◆ **Working data**:
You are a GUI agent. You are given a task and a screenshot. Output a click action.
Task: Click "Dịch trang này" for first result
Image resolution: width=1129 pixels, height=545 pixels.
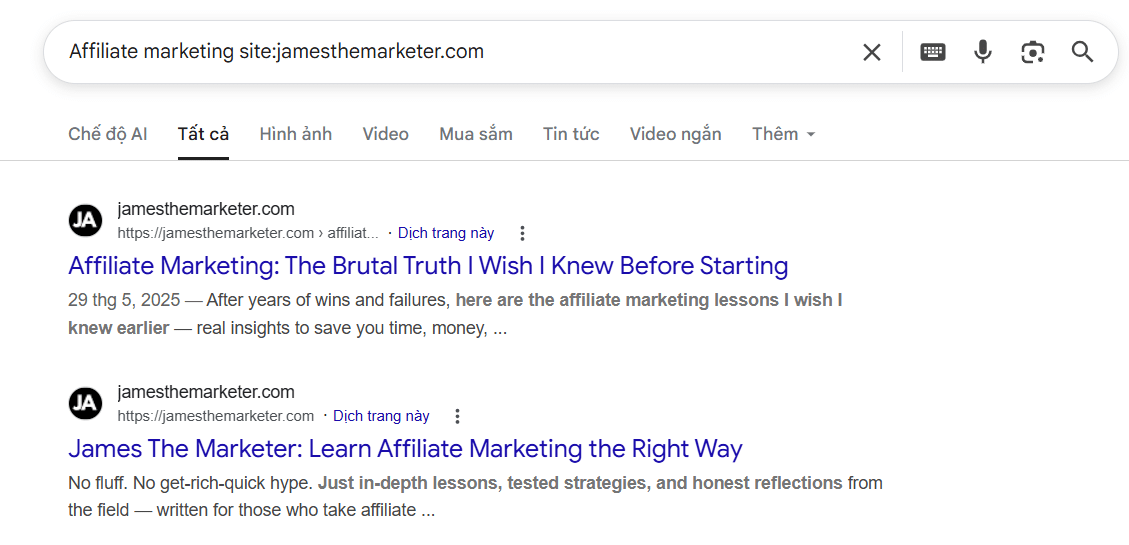tap(446, 233)
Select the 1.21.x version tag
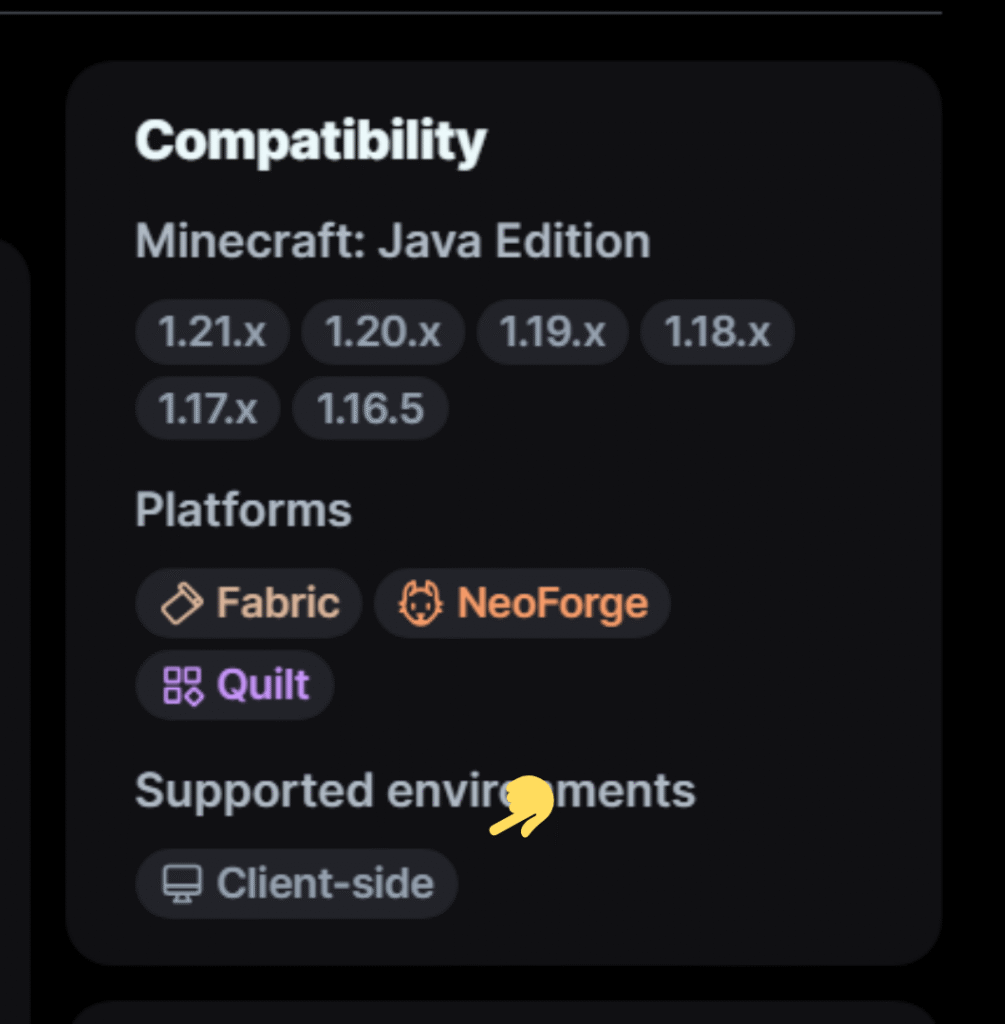This screenshot has height=1024, width=1005. click(212, 332)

◆ **Work to be completed**:
Restate the data above word for word, so that the only difference is the missing pictures.

◆ **Task output**:
You are a GUI agent. You are given a task and a screenshot. Output a click action.
Task: Click "Dịch trang này" for first result
Image resolution: width=1129 pixels, height=545 pixels.
tap(446, 233)
Select the 1.21.x version tag
This screenshot has height=1024, width=1005. click(212, 332)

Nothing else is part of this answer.